From the records below, count the lines containing the word "agent" and give only that number.

Data shown below:

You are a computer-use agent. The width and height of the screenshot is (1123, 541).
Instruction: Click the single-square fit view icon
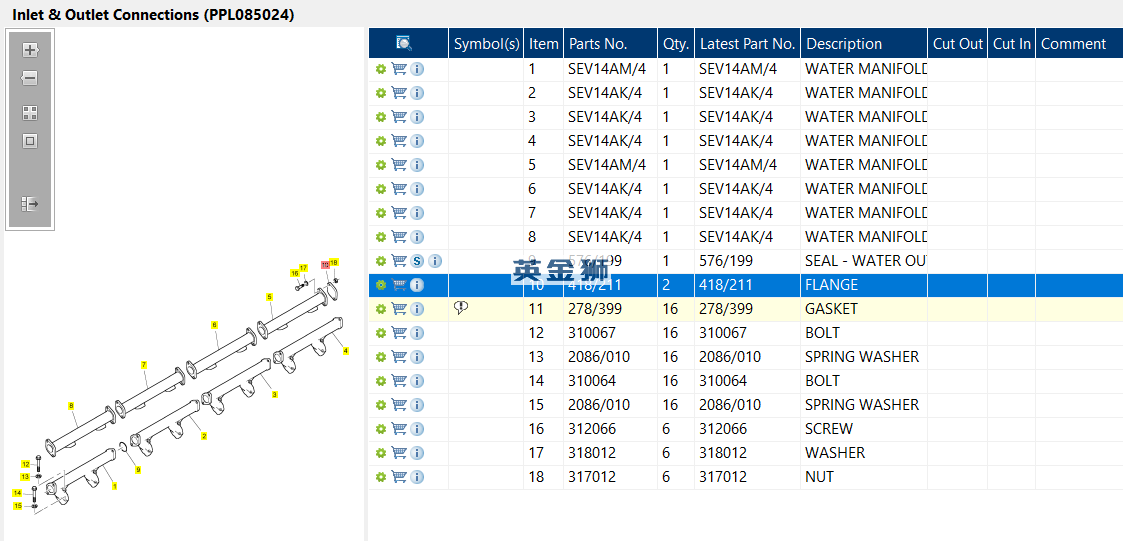click(x=30, y=141)
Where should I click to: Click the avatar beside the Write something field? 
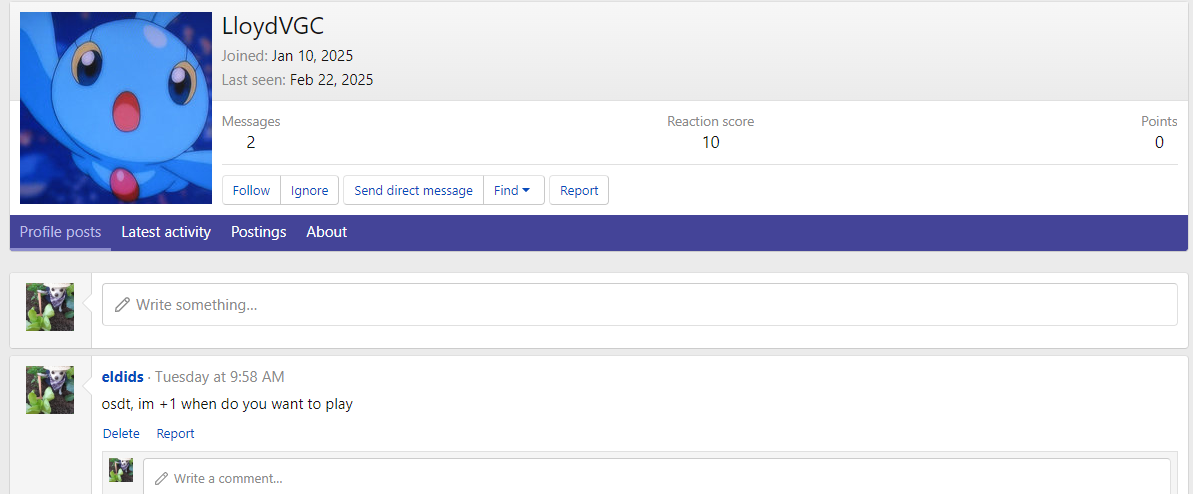[50, 307]
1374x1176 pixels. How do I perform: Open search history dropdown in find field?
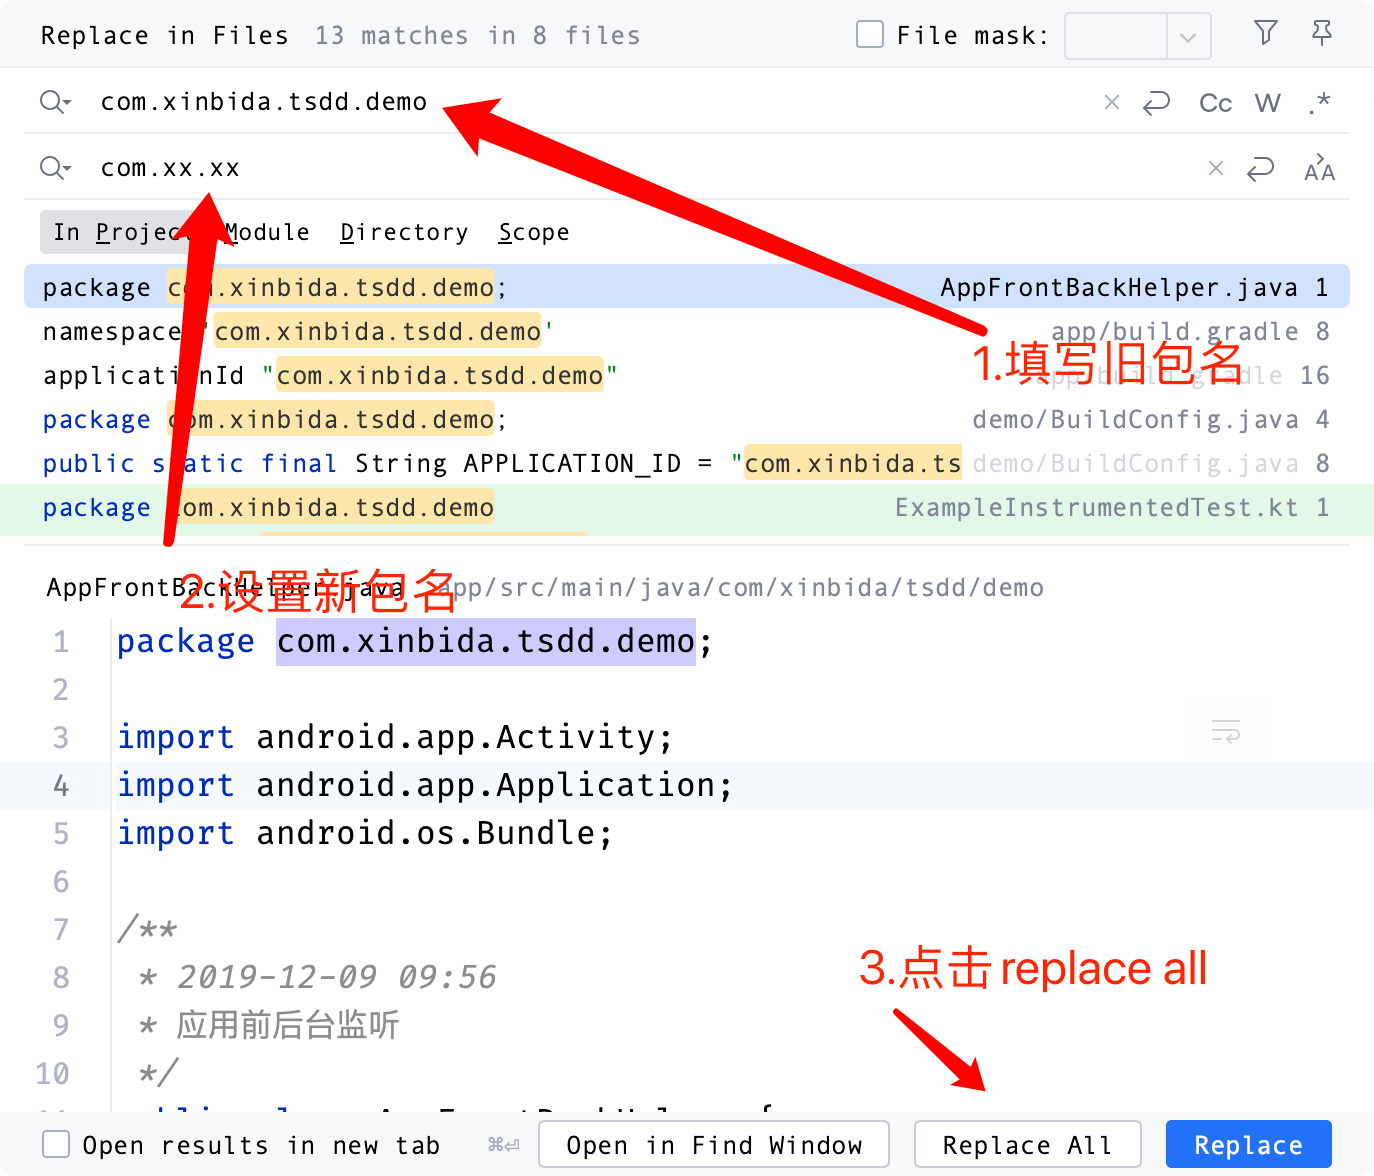[x=55, y=102]
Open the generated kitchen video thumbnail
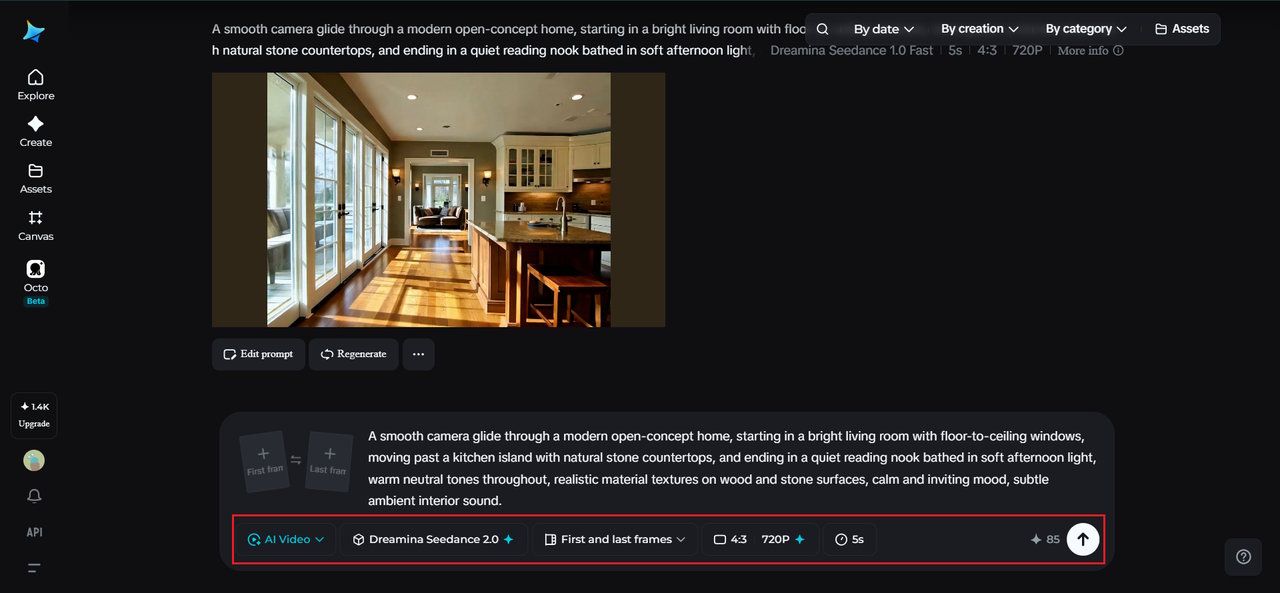The width and height of the screenshot is (1280, 593). [438, 199]
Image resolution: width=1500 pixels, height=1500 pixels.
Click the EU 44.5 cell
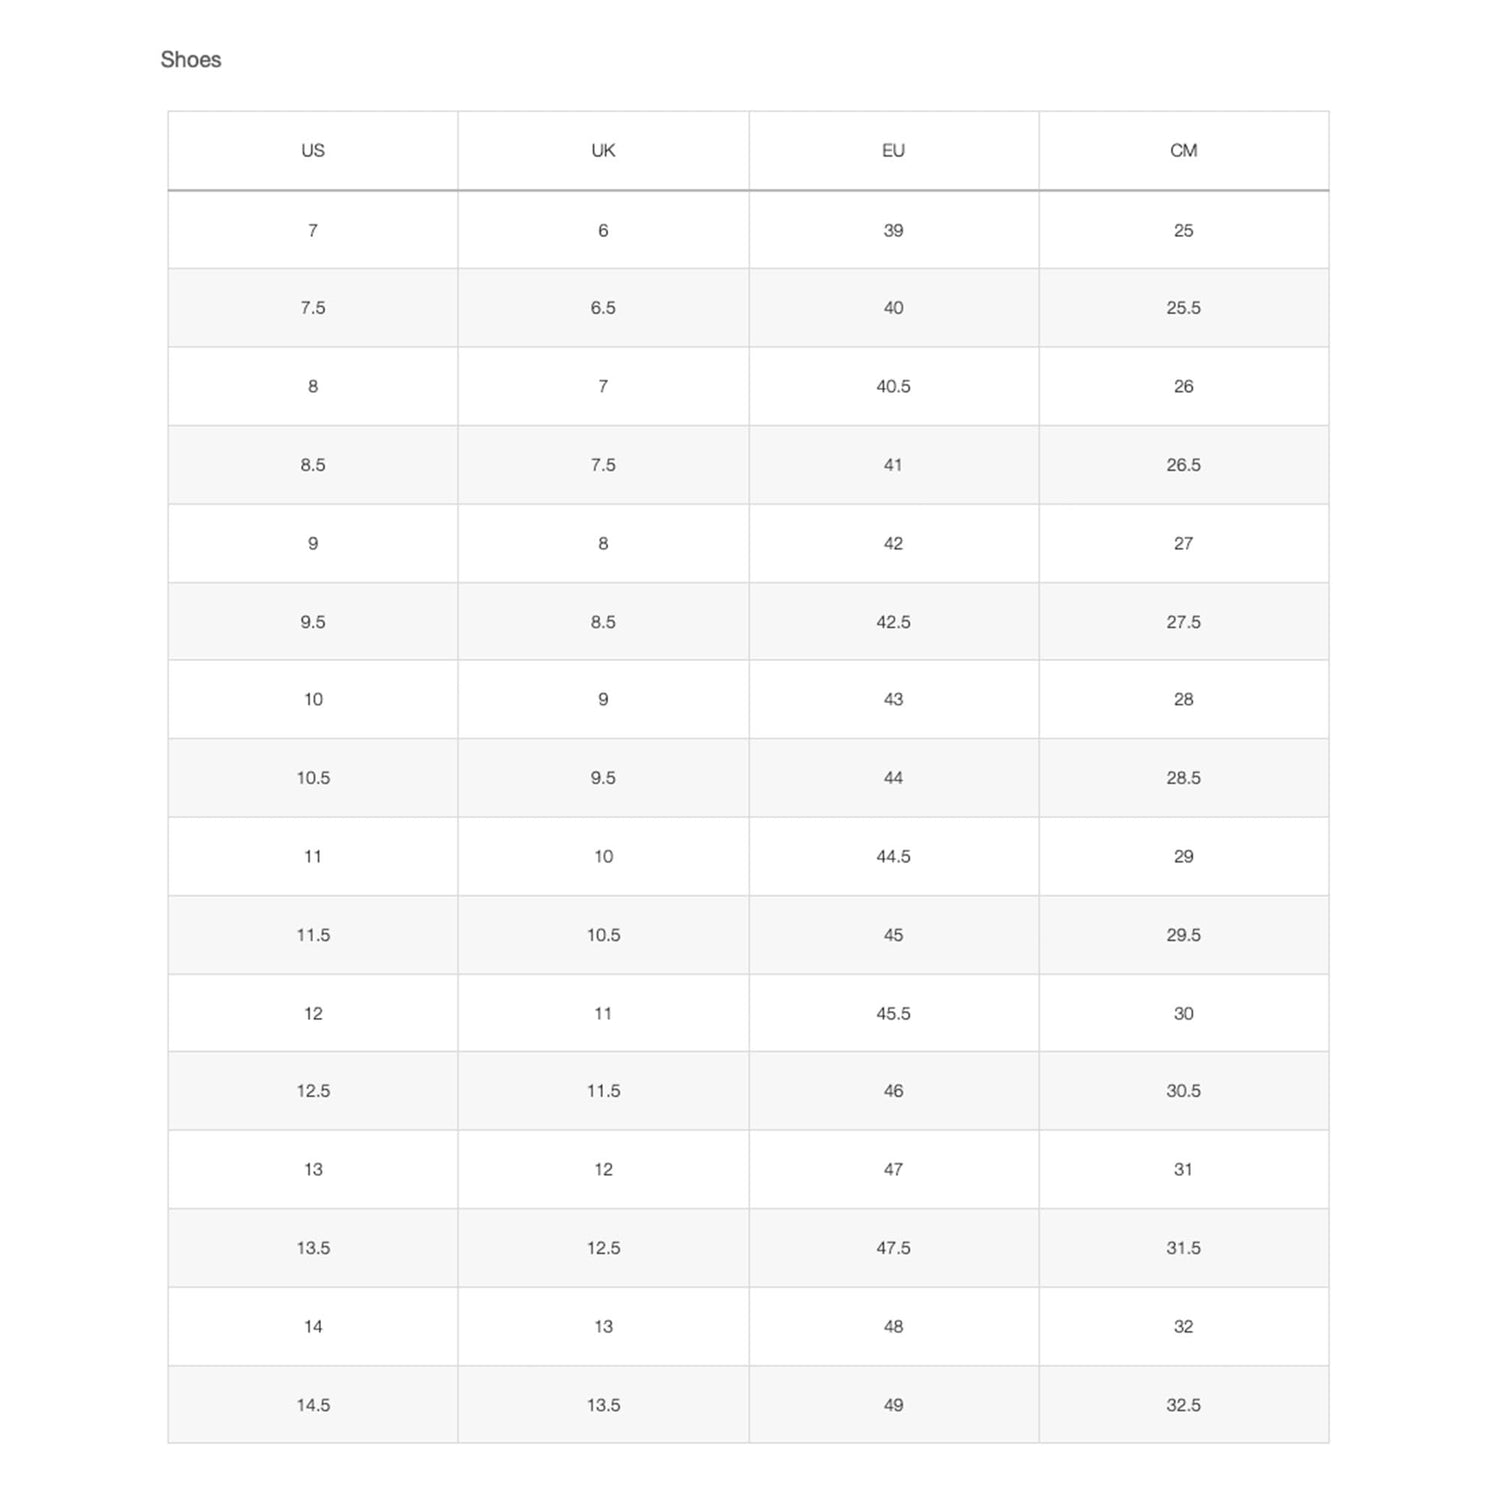893,857
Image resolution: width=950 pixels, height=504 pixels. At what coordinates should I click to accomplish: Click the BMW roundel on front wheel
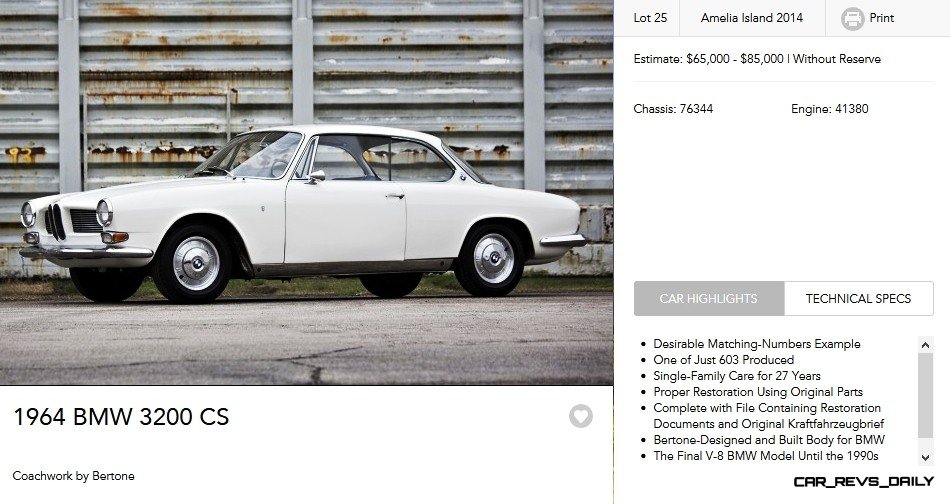click(196, 263)
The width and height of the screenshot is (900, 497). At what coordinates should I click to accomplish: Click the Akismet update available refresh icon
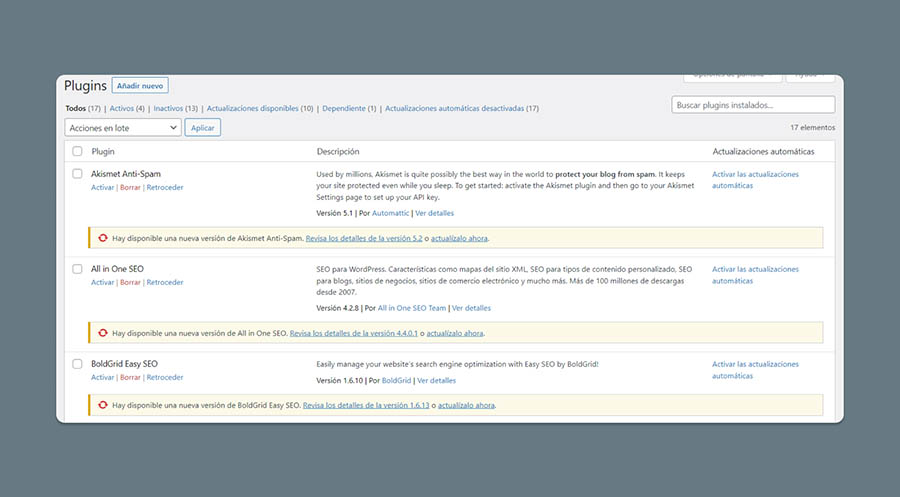click(102, 238)
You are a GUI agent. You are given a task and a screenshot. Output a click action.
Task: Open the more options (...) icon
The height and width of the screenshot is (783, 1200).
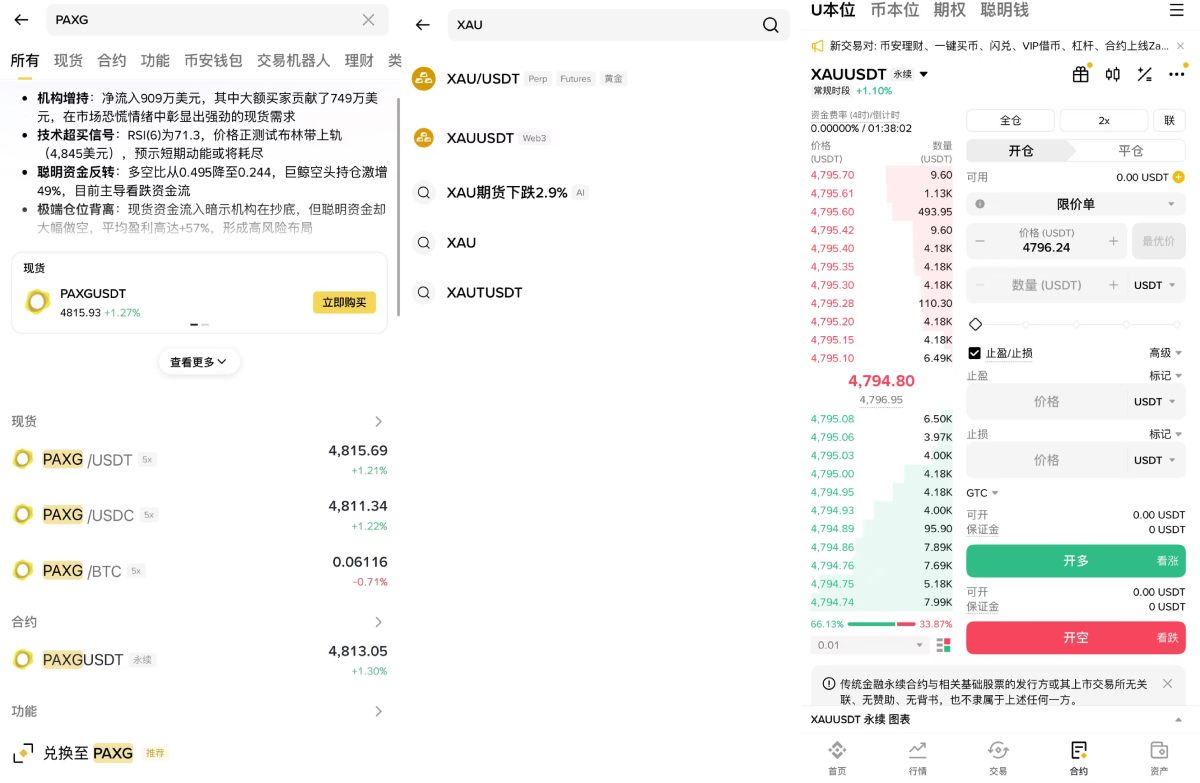click(x=1176, y=74)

End of Data shown.

_Answer to the problem_
2